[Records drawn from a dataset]
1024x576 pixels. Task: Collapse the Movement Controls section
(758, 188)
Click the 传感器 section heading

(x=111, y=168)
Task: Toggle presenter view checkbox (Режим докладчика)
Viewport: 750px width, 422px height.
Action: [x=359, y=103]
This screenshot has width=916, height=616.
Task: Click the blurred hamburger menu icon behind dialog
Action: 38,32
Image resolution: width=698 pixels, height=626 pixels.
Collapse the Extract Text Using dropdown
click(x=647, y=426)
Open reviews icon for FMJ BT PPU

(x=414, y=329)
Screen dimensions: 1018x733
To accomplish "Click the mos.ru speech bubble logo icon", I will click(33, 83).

> WORK ORDER: Every record should be printed again exactly as it reads.

> COMPLETED TASK:
1024x576 pixels. Task: Collapse the Movement Controls section
(758, 188)
Click the 传感器 section heading

(x=111, y=168)
Task: Toggle presenter view checkbox (Режим докладчика)
Viewport: 750px width, 422px height.
Action: [x=359, y=103]
This screenshot has width=916, height=616.
Task: Click the blurred hamburger menu icon behind dialog
Action: 38,32
Image resolution: width=698 pixels, height=626 pixels.
Collapse the Extract Text Using dropdown
click(x=647, y=426)
Open reviews icon for FMJ BT PPU

(x=414, y=329)
Screen dimensions: 1018x733
To accomplish "Click the mos.ru speech bubble logo icon", I will click(33, 83).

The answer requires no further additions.